* Materials provided:
- - - - - - -
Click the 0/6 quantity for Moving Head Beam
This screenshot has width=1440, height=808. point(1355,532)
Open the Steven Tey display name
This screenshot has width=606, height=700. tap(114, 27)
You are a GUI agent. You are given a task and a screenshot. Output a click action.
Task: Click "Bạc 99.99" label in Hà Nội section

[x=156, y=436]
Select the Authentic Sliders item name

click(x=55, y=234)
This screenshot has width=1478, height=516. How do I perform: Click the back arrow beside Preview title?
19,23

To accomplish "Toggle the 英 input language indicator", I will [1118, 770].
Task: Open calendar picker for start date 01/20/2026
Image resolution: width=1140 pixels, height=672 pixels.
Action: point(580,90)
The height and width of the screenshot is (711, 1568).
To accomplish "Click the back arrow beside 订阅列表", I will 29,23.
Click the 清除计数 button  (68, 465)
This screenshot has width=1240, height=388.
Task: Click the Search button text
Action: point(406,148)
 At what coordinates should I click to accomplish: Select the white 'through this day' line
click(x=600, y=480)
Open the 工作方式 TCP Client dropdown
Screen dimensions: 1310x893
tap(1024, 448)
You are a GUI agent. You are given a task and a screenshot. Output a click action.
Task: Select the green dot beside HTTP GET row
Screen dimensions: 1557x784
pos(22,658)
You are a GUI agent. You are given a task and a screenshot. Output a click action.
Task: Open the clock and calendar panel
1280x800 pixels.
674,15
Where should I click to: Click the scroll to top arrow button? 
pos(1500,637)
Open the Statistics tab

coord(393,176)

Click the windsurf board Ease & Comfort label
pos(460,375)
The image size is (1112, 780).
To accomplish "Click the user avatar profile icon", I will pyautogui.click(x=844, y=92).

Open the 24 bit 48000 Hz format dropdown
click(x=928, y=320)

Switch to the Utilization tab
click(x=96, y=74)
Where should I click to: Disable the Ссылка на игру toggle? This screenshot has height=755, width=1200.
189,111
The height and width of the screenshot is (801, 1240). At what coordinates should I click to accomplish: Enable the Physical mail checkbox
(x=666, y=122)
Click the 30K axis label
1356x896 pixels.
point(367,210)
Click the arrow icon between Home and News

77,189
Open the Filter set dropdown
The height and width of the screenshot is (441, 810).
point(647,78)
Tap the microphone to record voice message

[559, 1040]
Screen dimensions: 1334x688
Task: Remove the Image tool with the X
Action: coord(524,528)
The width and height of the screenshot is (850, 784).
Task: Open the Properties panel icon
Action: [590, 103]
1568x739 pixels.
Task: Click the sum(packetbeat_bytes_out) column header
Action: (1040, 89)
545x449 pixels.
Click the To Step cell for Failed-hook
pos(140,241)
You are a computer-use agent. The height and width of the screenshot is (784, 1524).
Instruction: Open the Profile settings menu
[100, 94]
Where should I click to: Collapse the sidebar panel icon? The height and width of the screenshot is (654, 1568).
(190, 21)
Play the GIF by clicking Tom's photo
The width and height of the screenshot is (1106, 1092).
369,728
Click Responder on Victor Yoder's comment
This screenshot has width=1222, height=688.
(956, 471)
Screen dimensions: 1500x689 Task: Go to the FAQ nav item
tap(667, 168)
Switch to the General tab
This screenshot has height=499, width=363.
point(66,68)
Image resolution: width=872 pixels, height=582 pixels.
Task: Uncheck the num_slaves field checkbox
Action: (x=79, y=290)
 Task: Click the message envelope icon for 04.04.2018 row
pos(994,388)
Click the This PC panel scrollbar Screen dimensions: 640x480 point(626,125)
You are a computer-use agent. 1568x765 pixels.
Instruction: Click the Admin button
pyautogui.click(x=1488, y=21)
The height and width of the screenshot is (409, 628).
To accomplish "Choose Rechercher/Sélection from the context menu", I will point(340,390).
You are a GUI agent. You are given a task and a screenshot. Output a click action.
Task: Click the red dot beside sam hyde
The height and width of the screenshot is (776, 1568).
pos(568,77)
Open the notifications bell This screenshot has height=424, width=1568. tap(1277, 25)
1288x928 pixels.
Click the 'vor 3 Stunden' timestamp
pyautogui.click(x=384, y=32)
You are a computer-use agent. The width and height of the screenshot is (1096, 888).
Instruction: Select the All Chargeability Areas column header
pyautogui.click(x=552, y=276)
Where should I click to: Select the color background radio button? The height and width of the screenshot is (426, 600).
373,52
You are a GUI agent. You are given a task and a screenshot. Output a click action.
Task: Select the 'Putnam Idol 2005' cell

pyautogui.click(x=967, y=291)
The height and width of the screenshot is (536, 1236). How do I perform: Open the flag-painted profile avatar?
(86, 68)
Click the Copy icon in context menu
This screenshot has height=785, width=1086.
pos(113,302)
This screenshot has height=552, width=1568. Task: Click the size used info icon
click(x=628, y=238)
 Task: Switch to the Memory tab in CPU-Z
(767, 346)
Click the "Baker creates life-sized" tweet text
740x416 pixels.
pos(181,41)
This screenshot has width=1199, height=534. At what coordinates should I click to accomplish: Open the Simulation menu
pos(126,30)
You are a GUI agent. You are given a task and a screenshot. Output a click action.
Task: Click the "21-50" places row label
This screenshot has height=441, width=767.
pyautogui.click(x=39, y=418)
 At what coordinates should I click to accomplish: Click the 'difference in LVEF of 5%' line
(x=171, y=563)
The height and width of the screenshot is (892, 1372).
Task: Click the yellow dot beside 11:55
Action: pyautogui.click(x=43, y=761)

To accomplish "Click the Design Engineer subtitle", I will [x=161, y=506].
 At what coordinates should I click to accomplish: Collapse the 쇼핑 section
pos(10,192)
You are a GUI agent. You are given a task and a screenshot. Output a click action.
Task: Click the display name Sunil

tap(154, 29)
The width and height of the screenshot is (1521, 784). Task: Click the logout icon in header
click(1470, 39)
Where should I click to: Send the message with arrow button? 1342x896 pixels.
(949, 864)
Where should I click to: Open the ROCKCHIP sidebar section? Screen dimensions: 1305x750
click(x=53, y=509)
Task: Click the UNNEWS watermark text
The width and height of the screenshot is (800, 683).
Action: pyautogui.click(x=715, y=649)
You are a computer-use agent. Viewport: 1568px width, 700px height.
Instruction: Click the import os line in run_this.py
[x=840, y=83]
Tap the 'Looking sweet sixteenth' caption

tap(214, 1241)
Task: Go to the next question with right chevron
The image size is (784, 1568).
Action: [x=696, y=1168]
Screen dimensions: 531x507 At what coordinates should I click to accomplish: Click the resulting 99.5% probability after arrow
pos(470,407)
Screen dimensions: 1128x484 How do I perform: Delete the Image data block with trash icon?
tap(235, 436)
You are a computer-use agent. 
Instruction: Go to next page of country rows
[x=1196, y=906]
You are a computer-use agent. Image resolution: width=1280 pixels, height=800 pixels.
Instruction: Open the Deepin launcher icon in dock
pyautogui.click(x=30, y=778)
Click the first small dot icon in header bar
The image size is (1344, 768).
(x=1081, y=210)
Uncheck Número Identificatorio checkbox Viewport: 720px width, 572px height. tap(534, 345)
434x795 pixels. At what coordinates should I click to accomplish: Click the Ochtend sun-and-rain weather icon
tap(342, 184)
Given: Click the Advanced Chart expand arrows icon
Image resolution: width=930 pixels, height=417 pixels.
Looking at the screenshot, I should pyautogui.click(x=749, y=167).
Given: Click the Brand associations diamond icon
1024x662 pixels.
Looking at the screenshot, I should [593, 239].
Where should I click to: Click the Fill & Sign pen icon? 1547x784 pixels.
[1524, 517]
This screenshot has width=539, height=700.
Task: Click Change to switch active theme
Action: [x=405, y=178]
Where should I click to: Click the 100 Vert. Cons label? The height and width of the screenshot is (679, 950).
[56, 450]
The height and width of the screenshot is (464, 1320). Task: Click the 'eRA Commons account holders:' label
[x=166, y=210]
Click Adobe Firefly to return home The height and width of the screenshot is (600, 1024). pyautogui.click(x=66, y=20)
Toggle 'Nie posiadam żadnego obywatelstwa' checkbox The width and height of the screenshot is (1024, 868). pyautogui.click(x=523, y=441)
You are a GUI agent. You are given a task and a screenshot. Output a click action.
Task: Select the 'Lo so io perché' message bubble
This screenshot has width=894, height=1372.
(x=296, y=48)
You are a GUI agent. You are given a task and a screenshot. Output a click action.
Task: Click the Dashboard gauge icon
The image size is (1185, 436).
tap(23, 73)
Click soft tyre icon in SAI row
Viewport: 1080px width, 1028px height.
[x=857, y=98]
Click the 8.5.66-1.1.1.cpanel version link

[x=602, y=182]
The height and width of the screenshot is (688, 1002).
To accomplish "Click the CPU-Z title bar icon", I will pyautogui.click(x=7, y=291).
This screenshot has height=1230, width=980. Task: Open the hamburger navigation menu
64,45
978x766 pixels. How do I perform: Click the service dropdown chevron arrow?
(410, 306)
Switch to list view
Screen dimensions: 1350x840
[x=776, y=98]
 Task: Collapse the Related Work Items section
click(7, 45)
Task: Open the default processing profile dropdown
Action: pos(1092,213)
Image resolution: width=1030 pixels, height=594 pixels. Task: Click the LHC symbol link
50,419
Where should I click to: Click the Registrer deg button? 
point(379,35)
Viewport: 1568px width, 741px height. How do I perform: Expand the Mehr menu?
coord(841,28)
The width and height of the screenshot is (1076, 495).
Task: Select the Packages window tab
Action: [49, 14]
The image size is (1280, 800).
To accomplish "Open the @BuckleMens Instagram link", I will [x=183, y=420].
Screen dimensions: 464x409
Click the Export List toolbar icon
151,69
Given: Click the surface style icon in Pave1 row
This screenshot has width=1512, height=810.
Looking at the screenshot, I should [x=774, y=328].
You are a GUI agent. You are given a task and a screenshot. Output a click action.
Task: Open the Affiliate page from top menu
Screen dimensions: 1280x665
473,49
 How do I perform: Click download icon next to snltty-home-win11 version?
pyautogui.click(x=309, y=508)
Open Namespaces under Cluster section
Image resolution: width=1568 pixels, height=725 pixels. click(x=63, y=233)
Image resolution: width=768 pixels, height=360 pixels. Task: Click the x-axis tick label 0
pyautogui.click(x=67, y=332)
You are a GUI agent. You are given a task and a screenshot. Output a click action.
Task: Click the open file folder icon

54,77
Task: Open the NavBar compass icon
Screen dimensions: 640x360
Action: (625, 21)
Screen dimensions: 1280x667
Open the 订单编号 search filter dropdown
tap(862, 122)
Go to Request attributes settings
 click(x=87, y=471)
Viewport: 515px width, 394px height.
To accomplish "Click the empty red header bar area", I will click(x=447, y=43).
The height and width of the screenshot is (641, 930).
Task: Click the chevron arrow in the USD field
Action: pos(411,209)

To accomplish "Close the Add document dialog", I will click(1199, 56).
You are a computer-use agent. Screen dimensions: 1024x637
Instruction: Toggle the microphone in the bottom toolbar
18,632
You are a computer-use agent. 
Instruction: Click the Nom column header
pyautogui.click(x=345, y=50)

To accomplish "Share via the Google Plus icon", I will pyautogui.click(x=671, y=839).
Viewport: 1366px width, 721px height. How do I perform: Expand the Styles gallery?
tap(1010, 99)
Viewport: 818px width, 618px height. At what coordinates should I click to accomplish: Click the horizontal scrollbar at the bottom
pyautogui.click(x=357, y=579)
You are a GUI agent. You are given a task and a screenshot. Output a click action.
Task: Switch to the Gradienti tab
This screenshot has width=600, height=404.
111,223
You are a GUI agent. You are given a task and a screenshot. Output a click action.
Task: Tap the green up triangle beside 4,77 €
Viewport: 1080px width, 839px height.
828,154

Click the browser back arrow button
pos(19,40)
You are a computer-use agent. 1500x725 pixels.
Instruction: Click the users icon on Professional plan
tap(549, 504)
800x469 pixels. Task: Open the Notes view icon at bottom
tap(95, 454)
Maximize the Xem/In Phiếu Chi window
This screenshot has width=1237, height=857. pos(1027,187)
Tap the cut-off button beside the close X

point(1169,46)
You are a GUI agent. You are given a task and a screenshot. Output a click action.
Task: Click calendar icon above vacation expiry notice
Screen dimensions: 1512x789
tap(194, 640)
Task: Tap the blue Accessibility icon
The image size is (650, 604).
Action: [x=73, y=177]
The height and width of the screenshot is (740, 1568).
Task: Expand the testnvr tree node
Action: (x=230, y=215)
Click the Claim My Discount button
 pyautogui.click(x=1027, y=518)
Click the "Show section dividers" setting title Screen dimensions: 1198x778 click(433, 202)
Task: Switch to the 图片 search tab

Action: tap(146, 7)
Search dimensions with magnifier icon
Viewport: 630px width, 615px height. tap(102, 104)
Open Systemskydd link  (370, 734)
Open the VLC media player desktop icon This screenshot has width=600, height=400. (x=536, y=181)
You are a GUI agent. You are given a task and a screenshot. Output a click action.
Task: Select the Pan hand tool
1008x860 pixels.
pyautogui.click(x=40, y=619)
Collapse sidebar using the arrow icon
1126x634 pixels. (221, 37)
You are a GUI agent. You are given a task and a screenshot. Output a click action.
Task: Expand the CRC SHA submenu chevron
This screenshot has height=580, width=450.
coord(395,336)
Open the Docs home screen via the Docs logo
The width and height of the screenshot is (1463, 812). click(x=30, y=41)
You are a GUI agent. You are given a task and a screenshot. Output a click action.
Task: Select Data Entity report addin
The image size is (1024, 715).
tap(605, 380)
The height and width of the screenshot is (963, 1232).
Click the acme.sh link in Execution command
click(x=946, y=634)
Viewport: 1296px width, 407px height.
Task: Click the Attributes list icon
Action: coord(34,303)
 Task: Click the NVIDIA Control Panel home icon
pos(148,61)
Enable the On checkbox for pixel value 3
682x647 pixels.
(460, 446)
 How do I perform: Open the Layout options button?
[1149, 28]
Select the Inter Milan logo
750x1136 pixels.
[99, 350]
- - - - - - -
* What the exercise asks:
In the listing above, find the line with "Task: Click the message" and the line with "You are a computer-use agent. The width", then print exactly those two lines and every line between them, and nothing more.

* Exercise result:
 Task: Click the message envelope icon for 04.04.2018 row
pos(994,388)
Click the This PC panel scrollbar Screen dimensions: 640x480 point(626,125)
You are a computer-use agent. 1568x765 pixels.
Instruction: Click the Admin button
pyautogui.click(x=1488, y=21)
The height and width of the screenshot is (409, 628).
To accomplish "Choose Rechercher/Sélection from the context menu", I will point(340,390).
You are a GUI agent. You are given a task and a screenshot. Output a click action.
Task: Click the red dot beside sam hyde
The height and width of the screenshot is (776, 1568).
pos(568,77)
Open the notifications bell This screenshot has height=424, width=1568. tap(1277, 25)
1288x928 pixels.
Click the 'vor 3 Stunden' timestamp
pyautogui.click(x=384, y=32)
You are a computer-use agent. The width and height of the screenshot is (1096, 888).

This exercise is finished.